> _What you should do_:
A verbatim reproduction of the lines below, from the line containing "You are a computer-use agent. Screen dimensions: 678x452" through the line containing "Task: Toggle the blue Impr. metric card", both ends included, is the whole required output.

Input for this task START

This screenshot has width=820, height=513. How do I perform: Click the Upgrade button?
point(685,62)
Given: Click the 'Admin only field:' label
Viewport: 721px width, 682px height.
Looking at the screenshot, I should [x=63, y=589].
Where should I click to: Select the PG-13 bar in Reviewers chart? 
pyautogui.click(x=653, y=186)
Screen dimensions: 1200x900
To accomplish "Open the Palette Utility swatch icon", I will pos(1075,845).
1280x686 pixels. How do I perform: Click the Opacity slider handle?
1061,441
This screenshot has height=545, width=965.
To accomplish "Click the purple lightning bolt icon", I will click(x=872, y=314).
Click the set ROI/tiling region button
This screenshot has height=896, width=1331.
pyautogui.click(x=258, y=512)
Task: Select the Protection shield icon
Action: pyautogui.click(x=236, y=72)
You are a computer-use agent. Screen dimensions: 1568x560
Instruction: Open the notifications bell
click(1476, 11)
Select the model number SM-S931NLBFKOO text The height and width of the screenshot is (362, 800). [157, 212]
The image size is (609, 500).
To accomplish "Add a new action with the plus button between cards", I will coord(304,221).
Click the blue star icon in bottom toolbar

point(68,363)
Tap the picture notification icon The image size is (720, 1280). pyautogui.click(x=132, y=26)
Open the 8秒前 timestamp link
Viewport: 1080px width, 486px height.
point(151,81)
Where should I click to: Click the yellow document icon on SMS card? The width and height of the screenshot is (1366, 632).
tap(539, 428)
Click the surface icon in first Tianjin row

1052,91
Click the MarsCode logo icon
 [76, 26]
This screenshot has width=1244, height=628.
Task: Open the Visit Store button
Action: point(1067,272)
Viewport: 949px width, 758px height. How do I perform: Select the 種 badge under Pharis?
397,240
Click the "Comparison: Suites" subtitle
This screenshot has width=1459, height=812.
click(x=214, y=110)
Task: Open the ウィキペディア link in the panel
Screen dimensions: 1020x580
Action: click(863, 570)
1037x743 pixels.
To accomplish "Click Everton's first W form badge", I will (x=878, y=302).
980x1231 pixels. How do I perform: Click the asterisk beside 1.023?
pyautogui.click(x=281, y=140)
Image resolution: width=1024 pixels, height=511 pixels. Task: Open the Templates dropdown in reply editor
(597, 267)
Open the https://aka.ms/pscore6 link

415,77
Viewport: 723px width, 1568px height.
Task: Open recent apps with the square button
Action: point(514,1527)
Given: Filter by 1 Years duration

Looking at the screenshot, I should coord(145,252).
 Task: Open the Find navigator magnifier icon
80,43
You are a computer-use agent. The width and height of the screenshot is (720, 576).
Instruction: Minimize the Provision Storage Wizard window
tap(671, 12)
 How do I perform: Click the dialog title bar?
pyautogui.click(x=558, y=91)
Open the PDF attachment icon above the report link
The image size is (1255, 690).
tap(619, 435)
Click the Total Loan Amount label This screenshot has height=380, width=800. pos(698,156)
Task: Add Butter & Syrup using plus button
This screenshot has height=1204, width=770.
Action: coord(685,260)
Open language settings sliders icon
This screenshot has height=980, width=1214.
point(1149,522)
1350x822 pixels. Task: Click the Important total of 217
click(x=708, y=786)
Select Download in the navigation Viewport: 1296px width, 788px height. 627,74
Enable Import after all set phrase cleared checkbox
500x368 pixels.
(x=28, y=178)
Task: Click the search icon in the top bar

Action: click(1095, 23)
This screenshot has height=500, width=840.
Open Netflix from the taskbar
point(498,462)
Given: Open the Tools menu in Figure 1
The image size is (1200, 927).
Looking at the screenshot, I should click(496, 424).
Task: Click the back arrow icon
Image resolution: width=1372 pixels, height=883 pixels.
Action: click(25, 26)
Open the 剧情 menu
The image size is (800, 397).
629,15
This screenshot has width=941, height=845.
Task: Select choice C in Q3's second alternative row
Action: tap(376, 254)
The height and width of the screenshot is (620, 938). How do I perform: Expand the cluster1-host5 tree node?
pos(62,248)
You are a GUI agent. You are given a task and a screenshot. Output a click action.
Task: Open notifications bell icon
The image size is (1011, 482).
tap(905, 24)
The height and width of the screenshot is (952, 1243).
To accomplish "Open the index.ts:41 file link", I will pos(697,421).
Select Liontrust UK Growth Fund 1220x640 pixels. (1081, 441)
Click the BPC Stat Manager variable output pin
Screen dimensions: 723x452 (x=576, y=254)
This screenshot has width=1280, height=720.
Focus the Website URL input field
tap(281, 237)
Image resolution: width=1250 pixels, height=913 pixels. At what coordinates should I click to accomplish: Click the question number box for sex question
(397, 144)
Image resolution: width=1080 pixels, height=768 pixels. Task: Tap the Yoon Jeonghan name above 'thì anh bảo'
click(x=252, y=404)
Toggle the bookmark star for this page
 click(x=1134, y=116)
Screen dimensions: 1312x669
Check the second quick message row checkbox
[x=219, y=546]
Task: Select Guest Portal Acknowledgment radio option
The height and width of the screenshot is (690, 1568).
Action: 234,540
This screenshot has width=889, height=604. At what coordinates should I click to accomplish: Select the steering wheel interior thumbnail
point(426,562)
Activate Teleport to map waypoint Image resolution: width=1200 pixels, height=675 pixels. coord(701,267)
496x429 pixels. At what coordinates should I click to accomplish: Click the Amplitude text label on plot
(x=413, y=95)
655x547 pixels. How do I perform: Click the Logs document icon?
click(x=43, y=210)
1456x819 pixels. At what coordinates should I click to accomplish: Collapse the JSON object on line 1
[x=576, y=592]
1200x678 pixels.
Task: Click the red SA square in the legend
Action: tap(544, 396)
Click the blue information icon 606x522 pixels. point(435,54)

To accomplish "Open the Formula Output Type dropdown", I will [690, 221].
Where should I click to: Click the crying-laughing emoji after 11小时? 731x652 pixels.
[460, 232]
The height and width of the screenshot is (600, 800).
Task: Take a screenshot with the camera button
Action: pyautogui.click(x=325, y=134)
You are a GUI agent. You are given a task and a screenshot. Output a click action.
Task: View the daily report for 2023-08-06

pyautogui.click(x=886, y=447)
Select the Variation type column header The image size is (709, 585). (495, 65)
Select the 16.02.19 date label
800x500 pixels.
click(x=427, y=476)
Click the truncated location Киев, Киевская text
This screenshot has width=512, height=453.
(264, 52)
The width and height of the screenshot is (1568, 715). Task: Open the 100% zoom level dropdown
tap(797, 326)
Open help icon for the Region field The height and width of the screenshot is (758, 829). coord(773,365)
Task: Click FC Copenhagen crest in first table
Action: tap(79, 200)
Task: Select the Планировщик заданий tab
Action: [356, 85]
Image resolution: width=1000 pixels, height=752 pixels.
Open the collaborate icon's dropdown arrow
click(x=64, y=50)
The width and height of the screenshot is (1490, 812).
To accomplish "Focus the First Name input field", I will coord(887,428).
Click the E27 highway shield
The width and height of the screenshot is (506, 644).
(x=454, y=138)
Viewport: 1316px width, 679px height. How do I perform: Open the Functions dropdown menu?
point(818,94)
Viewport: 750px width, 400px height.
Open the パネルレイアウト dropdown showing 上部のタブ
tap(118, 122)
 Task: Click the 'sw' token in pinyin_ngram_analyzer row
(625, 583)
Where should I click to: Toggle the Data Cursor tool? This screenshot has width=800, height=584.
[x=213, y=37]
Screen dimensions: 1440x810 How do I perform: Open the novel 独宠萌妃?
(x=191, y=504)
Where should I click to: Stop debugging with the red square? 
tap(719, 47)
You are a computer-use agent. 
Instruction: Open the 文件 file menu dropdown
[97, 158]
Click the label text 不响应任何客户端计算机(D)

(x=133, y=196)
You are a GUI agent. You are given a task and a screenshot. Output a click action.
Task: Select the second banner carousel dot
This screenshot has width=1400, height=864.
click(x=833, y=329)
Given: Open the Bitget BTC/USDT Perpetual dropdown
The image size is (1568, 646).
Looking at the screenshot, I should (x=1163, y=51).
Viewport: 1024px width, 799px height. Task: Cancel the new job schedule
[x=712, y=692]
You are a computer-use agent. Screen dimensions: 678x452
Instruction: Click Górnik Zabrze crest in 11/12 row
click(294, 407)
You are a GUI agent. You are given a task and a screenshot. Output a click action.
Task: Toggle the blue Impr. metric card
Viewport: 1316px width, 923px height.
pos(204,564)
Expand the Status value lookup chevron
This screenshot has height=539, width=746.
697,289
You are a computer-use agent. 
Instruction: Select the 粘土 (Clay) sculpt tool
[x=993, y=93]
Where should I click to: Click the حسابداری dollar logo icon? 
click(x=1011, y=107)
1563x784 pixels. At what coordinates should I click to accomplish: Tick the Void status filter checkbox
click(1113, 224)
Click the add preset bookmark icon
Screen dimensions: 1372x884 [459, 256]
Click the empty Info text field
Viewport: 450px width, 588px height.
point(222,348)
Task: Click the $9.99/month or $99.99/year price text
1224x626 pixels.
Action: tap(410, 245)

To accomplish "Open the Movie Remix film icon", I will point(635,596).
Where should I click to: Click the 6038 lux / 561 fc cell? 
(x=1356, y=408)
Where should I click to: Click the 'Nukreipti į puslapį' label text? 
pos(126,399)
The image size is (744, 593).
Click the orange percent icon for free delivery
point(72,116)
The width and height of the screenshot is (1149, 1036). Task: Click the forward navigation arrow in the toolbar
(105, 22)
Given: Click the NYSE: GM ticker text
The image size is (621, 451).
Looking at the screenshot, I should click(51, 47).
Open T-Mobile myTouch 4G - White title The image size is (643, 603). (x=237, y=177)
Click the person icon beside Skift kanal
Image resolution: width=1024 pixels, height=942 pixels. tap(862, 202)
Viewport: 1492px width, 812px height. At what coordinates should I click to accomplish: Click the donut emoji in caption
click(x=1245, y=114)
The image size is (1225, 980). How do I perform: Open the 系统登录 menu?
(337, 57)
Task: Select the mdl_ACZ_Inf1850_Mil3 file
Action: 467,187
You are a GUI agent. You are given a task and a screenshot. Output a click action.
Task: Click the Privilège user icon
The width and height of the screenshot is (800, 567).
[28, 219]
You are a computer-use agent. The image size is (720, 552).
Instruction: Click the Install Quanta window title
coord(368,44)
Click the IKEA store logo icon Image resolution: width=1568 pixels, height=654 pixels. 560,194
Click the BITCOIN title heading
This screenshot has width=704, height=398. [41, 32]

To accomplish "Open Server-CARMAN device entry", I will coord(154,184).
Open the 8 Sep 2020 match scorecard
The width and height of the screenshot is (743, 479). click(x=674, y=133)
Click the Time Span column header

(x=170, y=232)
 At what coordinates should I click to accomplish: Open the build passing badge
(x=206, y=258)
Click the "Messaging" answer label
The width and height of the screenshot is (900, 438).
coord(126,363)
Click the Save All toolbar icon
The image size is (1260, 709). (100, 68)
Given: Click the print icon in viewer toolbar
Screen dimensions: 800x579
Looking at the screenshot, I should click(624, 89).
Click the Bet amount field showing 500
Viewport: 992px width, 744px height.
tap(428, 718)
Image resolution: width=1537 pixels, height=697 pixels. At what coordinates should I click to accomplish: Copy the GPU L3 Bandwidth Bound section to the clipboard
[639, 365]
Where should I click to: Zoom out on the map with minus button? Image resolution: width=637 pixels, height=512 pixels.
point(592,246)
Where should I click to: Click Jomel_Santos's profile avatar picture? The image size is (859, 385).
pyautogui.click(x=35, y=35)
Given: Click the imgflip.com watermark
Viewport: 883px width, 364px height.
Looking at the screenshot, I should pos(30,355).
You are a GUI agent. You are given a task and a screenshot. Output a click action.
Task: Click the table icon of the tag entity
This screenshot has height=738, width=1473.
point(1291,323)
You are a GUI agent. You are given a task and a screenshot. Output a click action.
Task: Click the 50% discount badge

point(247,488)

Input for this task END

> _Result_:
You are a computer-use agent. Screen dimensions: 678x452
Instruction: Click Górnik Zabrze crest in 11/12 row
click(294, 407)
You are a GUI agent. You are given a task and a screenshot. Output a click action.
Task: Toggle the blue Impr. metric card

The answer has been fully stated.